Saved entries
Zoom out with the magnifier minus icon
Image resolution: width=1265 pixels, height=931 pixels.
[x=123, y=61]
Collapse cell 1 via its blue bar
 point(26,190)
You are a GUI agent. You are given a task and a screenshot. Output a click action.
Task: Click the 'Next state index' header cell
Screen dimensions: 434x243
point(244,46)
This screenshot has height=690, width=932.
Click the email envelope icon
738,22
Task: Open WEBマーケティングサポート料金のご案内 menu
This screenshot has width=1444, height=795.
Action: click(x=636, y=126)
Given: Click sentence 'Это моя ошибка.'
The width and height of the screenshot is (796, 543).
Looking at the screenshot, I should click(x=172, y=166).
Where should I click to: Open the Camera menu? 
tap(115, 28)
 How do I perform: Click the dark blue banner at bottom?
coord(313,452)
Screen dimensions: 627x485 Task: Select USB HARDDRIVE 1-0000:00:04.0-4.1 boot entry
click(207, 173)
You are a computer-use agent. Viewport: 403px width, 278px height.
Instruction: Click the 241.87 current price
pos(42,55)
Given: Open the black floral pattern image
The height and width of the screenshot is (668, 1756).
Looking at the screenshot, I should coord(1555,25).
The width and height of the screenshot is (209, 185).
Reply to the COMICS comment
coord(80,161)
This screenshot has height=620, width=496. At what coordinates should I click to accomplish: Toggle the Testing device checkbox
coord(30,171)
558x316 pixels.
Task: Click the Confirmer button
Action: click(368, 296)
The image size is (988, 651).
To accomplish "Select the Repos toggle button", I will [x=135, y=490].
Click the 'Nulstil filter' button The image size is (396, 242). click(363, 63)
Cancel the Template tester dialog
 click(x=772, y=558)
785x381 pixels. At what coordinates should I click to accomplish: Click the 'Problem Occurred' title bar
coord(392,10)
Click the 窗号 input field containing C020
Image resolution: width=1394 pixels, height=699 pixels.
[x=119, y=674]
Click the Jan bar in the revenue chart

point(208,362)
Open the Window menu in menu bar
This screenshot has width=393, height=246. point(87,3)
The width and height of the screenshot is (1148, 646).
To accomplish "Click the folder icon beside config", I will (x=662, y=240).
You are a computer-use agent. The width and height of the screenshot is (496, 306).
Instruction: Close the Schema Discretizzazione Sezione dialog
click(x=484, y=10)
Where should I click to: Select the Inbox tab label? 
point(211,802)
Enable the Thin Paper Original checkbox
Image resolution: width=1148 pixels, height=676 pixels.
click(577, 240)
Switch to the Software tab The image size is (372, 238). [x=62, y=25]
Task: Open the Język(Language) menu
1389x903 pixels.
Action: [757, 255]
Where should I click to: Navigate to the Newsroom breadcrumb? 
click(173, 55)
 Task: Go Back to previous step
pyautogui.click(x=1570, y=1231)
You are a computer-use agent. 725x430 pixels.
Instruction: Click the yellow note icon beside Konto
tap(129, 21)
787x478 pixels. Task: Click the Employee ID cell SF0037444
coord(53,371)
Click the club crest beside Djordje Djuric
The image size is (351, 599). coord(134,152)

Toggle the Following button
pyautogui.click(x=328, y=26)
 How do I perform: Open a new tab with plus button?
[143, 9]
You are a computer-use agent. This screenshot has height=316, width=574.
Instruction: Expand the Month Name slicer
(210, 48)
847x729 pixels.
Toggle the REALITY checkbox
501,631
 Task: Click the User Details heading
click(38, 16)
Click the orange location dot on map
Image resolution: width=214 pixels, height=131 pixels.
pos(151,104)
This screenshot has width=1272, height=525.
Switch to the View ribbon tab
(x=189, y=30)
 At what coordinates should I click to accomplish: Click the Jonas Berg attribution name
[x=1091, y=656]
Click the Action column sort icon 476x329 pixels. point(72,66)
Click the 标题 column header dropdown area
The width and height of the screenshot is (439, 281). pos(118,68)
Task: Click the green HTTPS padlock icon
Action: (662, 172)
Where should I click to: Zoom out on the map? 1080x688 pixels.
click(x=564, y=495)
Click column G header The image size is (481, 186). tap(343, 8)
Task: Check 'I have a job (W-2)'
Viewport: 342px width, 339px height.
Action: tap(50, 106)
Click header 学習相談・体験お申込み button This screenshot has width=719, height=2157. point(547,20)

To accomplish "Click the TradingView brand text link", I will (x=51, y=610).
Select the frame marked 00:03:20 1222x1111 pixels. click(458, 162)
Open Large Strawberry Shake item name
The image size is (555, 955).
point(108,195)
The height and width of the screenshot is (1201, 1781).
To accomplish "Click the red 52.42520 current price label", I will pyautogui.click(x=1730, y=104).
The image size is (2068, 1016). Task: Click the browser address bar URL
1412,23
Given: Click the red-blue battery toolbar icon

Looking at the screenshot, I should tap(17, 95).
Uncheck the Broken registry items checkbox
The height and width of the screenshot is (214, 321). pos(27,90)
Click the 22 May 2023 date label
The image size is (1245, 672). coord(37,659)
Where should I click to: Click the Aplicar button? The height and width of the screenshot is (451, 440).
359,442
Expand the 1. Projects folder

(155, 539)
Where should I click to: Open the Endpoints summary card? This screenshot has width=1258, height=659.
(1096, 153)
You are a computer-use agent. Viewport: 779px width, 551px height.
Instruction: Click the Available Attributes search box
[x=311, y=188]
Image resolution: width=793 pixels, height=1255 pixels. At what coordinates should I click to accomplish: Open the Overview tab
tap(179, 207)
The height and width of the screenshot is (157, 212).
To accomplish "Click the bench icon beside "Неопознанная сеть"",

**Directions:** Reproduce all of the records above, substituting "mail" for "envelope" wherever it occurs and leaving everything else unchanged.

**Finished task:**
Zoom out with the magnifier minus icon
Image resolution: width=1265 pixels, height=931 pixels.
[x=123, y=61]
Collapse cell 1 via its blue bar
 point(26,190)
You are a GUI agent. You are given a task and a screenshot. Output a click action.
Task: Click the 'Next state index' header cell
Screen dimensions: 434x243
point(244,46)
This screenshot has height=690, width=932.
Click the email mail icon
738,22
Task: Open WEBマーケティングサポート料金のご案内 menu
This screenshot has width=1444, height=795.
Action: click(x=636, y=126)
Given: Click sentence 'Это моя ошибка.'
The width and height of the screenshot is (796, 543).
Looking at the screenshot, I should click(x=172, y=166).
Where should I click to: Open the Camera menu? 
tap(115, 28)
 How do I perform: Click the dark blue banner at bottom?
coord(313,452)
Screen dimensions: 627x485 Task: Select USB HARDDRIVE 1-0000:00:04.0-4.1 boot entry
click(207, 173)
You are a computer-use agent. Viewport: 403px width, 278px height.
Instruction: Click the 241.87 current price
pos(42,55)
Given: Open the black floral pattern image
The height and width of the screenshot is (668, 1756).
Looking at the screenshot, I should coord(1555,25).
The width and height of the screenshot is (209, 185).
Reply to the COMICS comment
coord(80,161)
This screenshot has height=620, width=496. At what coordinates should I click to accomplish: Toggle the Testing device checkbox
coord(30,171)
558x316 pixels.
Task: Click the Confirmer button
Action: click(368, 296)
The image size is (988, 651).
To accomplish "Select the Repos toggle button", I will [x=135, y=490].
Click the 'Nulstil filter' button The image size is (396, 242). click(363, 63)
Cancel the Template tester dialog
 click(x=772, y=558)
785x381 pixels. At what coordinates should I click to accomplish: Click the 'Problem Occurred' title bar
coord(392,10)
Click the 窗号 input field containing C020
Image resolution: width=1394 pixels, height=699 pixels.
[x=119, y=674]
Click the Jan bar in the revenue chart

point(208,362)
Open the Window menu in menu bar
This screenshot has width=393, height=246. point(87,3)
The width and height of the screenshot is (1148, 646).
To accomplish "Click the folder icon beside config", I will (x=662, y=240).
You are a computer-use agent. The width and height of the screenshot is (496, 306).
Instruction: Close the Schema Discretizzazione Sezione dialog
click(x=484, y=10)
Where should I click to: Select the Inbox tab label? 
point(211,802)
Enable the Thin Paper Original checkbox
Image resolution: width=1148 pixels, height=676 pixels.
click(577, 240)
Switch to the Software tab The image size is (372, 238). [x=62, y=25]
Task: Open the Język(Language) menu
1389x903 pixels.
Action: [757, 255]
Where should I click to: Navigate to the Newsroom breadcrumb? 
click(173, 55)
 Task: Go Back to previous step
pyautogui.click(x=1570, y=1231)
You are a computer-use agent. 725x430 pixels.
Instruction: Click the yellow note icon beside Konto
tap(129, 21)
787x478 pixels. Task: Click the Employee ID cell SF0037444
coord(53,371)
Click the club crest beside Djordje Djuric
The image size is (351, 599). coord(134,152)

Toggle the Following button
pyautogui.click(x=328, y=26)
 How do I perform: Open a new tab with plus button?
[143, 9]
You are a computer-use agent. This screenshot has height=316, width=574.
Instruction: Expand the Month Name slicer
(210, 48)
847x729 pixels.
Toggle the REALITY checkbox
501,631
 Task: Click the User Details heading
click(38, 16)
Click the orange location dot on map
Image resolution: width=214 pixels, height=131 pixels.
pos(151,104)
This screenshot has width=1272, height=525.
Switch to the View ribbon tab
(x=189, y=30)
 At what coordinates should I click to accomplish: Click the Jonas Berg attribution name
[x=1091, y=656]
Click the Action column sort icon 476x329 pixels. point(72,66)
Click the 标题 column header dropdown area
The width and height of the screenshot is (439, 281). pos(118,68)
Task: Click the green HTTPS padlock icon
Action: (662, 172)
Where should I click to: Zoom out on the map? 1080x688 pixels.
click(x=564, y=495)
Click column G header The image size is (481, 186). tap(343, 8)
Task: Check 'I have a job (W-2)'
Viewport: 342px width, 339px height.
Action: tap(50, 106)
Click header 学習相談・体験お申込み button This screenshot has width=719, height=2157. point(547,20)

To accomplish "Click the TradingView brand text link", I will (x=51, y=610).
Select the frame marked 00:03:20 1222x1111 pixels. click(458, 162)
Open Large Strawberry Shake item name
The image size is (555, 955).
point(108,195)
The height and width of the screenshot is (1201, 1781).
To accomplish "Click the red 52.42520 current price label", I will pyautogui.click(x=1730, y=104).
The image size is (2068, 1016). Task: Click the browser address bar URL
1412,23
Given: Click the red-blue battery toolbar icon

Looking at the screenshot, I should tap(17, 95).
Uncheck the Broken registry items checkbox
The height and width of the screenshot is (214, 321). pos(27,90)
Click the 22 May 2023 date label
The image size is (1245, 672). coord(37,659)
Where should I click to: Click the Aplicar button? The height and width of the screenshot is (451, 440).
359,442
Expand the 1. Projects folder

(155, 539)
Where should I click to: Open the Endpoints summary card? This screenshot has width=1258, height=659.
(1096, 153)
You are a computer-use agent. Viewport: 779px width, 551px height.
Instruction: Click the Available Attributes search box
[x=311, y=188]
Image resolution: width=793 pixels, height=1255 pixels. At what coordinates should I click to accomplish: Open the Overview tab
tap(179, 207)
The height and width of the screenshot is (157, 212).
To accomplish "Click the bench icon beside "Неопознанная сеть"",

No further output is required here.